-------- Material for this task
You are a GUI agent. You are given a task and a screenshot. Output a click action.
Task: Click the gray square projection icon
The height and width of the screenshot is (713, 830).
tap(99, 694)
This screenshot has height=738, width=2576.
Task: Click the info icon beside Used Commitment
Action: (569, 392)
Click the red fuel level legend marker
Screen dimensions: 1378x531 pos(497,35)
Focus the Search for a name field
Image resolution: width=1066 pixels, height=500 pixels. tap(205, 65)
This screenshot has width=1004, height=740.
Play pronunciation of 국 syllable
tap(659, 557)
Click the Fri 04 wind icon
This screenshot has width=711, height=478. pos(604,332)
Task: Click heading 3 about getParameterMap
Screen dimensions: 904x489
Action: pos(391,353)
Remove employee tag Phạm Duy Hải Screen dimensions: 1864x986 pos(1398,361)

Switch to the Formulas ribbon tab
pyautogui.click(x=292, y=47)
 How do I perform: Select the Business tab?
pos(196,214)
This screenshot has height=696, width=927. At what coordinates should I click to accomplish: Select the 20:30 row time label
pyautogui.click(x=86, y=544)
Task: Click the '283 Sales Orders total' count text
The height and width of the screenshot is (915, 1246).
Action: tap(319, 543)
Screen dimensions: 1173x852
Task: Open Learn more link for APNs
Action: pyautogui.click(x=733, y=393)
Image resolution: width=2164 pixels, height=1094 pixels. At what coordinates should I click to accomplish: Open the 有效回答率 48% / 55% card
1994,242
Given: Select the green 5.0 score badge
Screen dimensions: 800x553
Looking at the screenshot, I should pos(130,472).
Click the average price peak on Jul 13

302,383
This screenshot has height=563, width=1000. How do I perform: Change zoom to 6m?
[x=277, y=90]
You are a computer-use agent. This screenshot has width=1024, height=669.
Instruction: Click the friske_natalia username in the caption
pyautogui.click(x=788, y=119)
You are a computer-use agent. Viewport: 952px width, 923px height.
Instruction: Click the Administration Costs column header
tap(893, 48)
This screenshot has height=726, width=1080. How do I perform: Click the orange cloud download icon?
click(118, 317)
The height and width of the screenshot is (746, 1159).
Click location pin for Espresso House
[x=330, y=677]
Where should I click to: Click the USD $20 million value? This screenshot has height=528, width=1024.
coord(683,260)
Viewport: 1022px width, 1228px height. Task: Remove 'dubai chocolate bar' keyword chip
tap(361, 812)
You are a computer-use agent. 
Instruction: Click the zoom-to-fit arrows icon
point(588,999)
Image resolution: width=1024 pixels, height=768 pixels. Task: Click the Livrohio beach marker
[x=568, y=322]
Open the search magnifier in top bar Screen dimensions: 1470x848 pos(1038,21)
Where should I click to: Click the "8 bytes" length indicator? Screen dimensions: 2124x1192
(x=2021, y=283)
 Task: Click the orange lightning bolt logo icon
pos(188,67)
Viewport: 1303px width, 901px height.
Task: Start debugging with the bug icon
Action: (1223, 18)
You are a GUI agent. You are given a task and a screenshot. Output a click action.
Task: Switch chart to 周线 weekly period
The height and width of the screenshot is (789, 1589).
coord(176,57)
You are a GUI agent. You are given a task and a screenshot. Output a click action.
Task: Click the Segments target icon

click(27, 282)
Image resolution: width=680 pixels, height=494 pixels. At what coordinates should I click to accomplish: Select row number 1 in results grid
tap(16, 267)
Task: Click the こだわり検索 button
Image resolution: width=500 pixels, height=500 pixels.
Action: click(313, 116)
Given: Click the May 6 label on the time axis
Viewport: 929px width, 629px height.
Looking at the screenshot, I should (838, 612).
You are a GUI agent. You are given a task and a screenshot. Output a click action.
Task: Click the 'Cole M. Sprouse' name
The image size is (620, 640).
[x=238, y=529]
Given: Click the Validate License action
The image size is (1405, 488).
----------------
• _What you should do_: Print every record above exactly as it stands.

• _Result_:
You are a GUI agent. You are given a task and a screenshot. Output a click action.
Task: Click the gray square projection icon
The height and width of the screenshot is (713, 830).
tap(99, 694)
This screenshot has height=738, width=2576.
Task: Click the info icon beside Used Commitment
Action: (569, 392)
Click the red fuel level legend marker
Screen dimensions: 1378x531 pos(497,35)
Focus the Search for a name field
Image resolution: width=1066 pixels, height=500 pixels. tap(205, 65)
This screenshot has width=1004, height=740.
Play pronunciation of 국 syllable
tap(659, 557)
Click the Fri 04 wind icon
This screenshot has width=711, height=478. pos(604,332)
Task: Click heading 3 about getParameterMap
Screen dimensions: 904x489
Action: pos(391,353)
Remove employee tag Phạm Duy Hải Screen dimensions: 1864x986 pos(1398,361)

Switch to the Formulas ribbon tab
pyautogui.click(x=292, y=47)
 How do I perform: Select the Business tab?
pos(196,214)
This screenshot has height=696, width=927. At what coordinates should I click to accomplish: Select the 20:30 row time label
pyautogui.click(x=86, y=544)
Task: Click the '283 Sales Orders total' count text
The height and width of the screenshot is (915, 1246).
Action: tap(319, 543)
Screen dimensions: 1173x852
Task: Open Learn more link for APNs
Action: pyautogui.click(x=733, y=393)
Image resolution: width=2164 pixels, height=1094 pixels. At what coordinates should I click to accomplish: Open the 有效回答率 48% / 55% card
1994,242
Given: Select the green 5.0 score badge
Screen dimensions: 800x553
Looking at the screenshot, I should pos(130,472).
Click the average price peak on Jul 13

302,383
This screenshot has height=563, width=1000. How do I perform: Change zoom to 6m?
[x=277, y=90]
You are a computer-use agent. This screenshot has width=1024, height=669.
Instruction: Click the friske_natalia username in the caption
pyautogui.click(x=788, y=119)
You are a computer-use agent. Viewport: 952px width, 923px height.
Instruction: Click the Administration Costs column header
tap(893, 48)
This screenshot has height=726, width=1080. How do I perform: Click the orange cloud download icon?
click(118, 317)
The height and width of the screenshot is (746, 1159).
Click location pin for Espresso House
[x=330, y=677]
Where should I click to: Click the USD $20 million value? This screenshot has height=528, width=1024.
coord(683,260)
Viewport: 1022px width, 1228px height. Task: Remove 'dubai chocolate bar' keyword chip
tap(361, 812)
You are a computer-use agent. 
Instruction: Click the zoom-to-fit arrows icon
point(588,999)
Image resolution: width=1024 pixels, height=768 pixels. Task: Click the Livrohio beach marker
[x=568, y=322]
Open the search magnifier in top bar Screen dimensions: 1470x848 pos(1038,21)
Where should I click to: Click the "8 bytes" length indicator? Screen dimensions: 2124x1192
(x=2021, y=283)
 Task: Click the orange lightning bolt logo icon
pos(188,67)
Viewport: 1303px width, 901px height.
Task: Start debugging with the bug icon
Action: (1223, 18)
You are a GUI agent. You are given a task and a screenshot. Output a click action.
Task: Switch chart to 周线 weekly period
The height and width of the screenshot is (789, 1589).
coord(176,57)
You are a GUI agent. You are given a task and a screenshot. Output a click action.
Task: Click the Segments target icon

click(27, 282)
Image resolution: width=680 pixels, height=494 pixels. At what coordinates should I click to accomplish: Select row number 1 in results grid
tap(16, 267)
Task: Click the こだわり検索 button
Image resolution: width=500 pixels, height=500 pixels.
Action: click(313, 116)
Given: Click the May 6 label on the time axis
Viewport: 929px width, 629px height.
Looking at the screenshot, I should (838, 612).
You are a GUI agent. You are given a task and a screenshot. Output a click action.
Task: Click the 'Cole M. Sprouse' name
The image size is (620, 640).
[x=238, y=529]
Given: Click the Validate License action
The image size is (1405, 488).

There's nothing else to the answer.